My first deep dive into data analysis (an indeterminate number of years ago) dealt with results from a manufacturing test system. Each time a test ran it would generate a test result. The test result had some basic properties (date of test, id & version of device under test, id & version of test equipment, etc.) but also some nested properties. For example, there were various tests that would run and each would run 20 iterations at different test frequencies and we would measure a score for each input frequency.
The answer is, as usual, "it depends". One of the best studies of this problem is the R philosophy of tidy data. If you are struggling with these kinds of questions then I can't recommend that link enough.
For now, let's pretend our test results are in YAML and we receive one row per YAML test result and that looks something like this:
timestamp: 514883700000
dut_sn: "D0N70P3ND34D1N51D3"
dut_version: "123.45"
bench_sn: "5H4K35H4K35H4K35H4K3"
tests:
rise_time:
- frequency: 10
value: 0.3
- frequency: 20
value: 0.5
- frequency: 30
value: 0.2
- frequency: 40
value: 0.45
settling_time:
- frequency: 10
value: 0.4
- frequency: 20
value: 0.6
- frequency: 30
value: 0.3
- frequency: 40
value: 0.55
This YAML document shows a single row of our data in a row-based representation
If we only apply a single level of transpose we get five columns, "timestamp", "dut_sn", "dut_version", "bench_sn", and "tests"
. This last column (tests
) is tricky. There are multiple columns inside of it and even a nested list of values. One classic strategy to deal with this problem (or, more accurately, not deal with it) is to just convert the "tests" column into a JSON object.

There are several issues with this strategy, but today we're focused on I/O. So let's ignore the JSON encode / decode cost. The main problem is that it still mixes unrelated data into our data of interest. For example, if we want to analyze our rise_time
experiments we still are going to suffer because those values are bunched together with settling_time
. Fortunately, we can do better.
Level 2: Column -> Array
Our first pass gave a rather simple transposition of our data. We are now working with columns and not rows. However, some of these columns are nested columns, and those are basically little rows. We can do better. We can shred.
At this next level we are going to convert a sequence of columns into a flattened sequence of arrays. To do this we need to look in more detail at the struct array.
Structs
For clarity, by "struct" I am talking about a high level concept, and not any specific language feature. In JSON & YAML we'd call these "objects". In XML we'd call them elements. In Arrow we call them structs. Looking at our above test result example we have tests
which is a struct. It has two child fields rise_time
and settling_time
. To shred this, all we need to do is split out each child array.

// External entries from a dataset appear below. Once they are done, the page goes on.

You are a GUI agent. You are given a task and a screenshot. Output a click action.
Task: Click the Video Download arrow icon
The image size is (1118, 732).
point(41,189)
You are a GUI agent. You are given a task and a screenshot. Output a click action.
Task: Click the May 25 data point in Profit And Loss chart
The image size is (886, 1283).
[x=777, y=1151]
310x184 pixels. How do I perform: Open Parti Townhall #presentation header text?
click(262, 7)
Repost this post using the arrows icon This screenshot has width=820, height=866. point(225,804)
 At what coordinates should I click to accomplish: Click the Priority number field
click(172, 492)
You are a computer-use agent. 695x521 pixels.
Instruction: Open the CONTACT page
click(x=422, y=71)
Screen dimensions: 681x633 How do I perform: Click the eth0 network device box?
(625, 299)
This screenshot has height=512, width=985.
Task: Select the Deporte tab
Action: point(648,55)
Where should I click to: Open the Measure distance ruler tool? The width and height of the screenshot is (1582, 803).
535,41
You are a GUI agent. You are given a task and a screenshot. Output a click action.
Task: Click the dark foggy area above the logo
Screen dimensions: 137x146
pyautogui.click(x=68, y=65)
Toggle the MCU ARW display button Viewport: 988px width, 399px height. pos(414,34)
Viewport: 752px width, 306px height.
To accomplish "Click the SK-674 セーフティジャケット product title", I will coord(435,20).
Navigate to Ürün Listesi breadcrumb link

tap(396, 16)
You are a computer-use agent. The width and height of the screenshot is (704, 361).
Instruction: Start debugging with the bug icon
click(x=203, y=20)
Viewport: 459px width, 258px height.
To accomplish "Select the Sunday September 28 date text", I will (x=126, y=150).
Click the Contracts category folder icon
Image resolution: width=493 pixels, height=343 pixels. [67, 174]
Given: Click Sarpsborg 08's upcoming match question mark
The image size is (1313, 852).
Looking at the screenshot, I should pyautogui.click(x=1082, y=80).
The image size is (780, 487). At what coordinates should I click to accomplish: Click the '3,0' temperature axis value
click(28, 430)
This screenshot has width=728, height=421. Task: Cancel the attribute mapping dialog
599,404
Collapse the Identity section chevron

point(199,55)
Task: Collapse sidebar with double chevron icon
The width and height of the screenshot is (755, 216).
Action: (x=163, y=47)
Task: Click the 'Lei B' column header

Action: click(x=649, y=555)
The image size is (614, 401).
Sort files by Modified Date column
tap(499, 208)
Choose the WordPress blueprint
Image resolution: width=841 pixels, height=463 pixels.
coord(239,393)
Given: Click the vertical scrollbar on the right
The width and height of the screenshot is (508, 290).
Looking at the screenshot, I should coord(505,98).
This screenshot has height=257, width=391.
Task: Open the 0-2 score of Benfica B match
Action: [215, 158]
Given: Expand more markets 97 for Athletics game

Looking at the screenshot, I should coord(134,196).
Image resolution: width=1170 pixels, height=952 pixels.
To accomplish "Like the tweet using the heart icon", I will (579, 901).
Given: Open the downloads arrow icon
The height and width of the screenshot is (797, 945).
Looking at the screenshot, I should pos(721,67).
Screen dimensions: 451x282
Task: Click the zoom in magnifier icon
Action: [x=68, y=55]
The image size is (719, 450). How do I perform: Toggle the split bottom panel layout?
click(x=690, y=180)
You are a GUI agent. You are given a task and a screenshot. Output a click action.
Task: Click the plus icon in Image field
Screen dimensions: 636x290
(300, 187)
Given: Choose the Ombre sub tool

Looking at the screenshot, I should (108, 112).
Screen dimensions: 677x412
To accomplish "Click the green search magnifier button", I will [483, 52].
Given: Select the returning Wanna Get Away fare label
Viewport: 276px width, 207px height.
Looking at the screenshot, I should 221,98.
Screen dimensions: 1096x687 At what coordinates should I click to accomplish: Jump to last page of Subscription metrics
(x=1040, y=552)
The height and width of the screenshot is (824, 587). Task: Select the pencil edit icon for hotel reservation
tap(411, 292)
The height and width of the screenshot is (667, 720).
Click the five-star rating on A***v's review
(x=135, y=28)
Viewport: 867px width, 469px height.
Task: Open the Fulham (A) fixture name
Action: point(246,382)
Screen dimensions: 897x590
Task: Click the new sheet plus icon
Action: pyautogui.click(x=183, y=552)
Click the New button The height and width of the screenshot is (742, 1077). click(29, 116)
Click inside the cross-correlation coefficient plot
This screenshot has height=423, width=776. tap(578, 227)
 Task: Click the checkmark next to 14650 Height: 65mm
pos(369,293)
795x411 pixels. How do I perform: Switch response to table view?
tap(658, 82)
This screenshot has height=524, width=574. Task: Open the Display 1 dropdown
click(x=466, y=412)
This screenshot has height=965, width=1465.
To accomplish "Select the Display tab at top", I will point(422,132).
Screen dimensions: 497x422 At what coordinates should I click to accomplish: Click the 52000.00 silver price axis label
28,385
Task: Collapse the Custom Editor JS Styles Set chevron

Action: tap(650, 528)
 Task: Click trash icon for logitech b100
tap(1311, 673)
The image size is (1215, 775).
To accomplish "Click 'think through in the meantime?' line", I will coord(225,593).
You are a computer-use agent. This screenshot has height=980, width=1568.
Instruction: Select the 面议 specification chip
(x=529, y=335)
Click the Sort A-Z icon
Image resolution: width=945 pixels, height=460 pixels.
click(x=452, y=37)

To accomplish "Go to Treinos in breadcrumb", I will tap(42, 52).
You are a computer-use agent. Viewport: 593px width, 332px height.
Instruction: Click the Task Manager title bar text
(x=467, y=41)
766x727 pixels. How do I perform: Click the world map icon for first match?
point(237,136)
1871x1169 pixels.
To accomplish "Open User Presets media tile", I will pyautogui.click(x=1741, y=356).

However...there is one small sticking point (isn't there always), which is nullability. Consider the following YAML representation of three points (7, 3), NULL, (NULL, 5)
:
- point:
x: 7
y: 3
- point: null
- point:
x: null
y: 5
The middle point is null
If we just split this into two different arrays we would get:
point.x:
- 7
- null
- null
point.y:
- 3
- null
- 5
The null middle point flows into the children in this version of shredding
But then, when we reassemble this, we could also get:
- point:
x: 7
y: 3
- point:
x: null
y: null
- point:
x: null
y: 5
When we return, the middle point is no longer null because we lost that information
Note that this isn't quite the same as what we started with. Interestingly, the solution to this problem is right about where Arrow, Parquet, and ORC start to diverge. That being said, none of these solutions operate at Level 2, and so there is no real reference solution at this layer. In the interest of fun, let's invent one real quick, sticking with our YAML.
point.x:
- value: 7
- nonvalue: 1
- nonvalue: 0
point.y:
- value: 3
- nonvalue: 1
- value: 5
This value / non-value scheme may look familiar to those with advanced Parquet knowledge. We'll be returning to it with a vengeance in the next blog of this series ;)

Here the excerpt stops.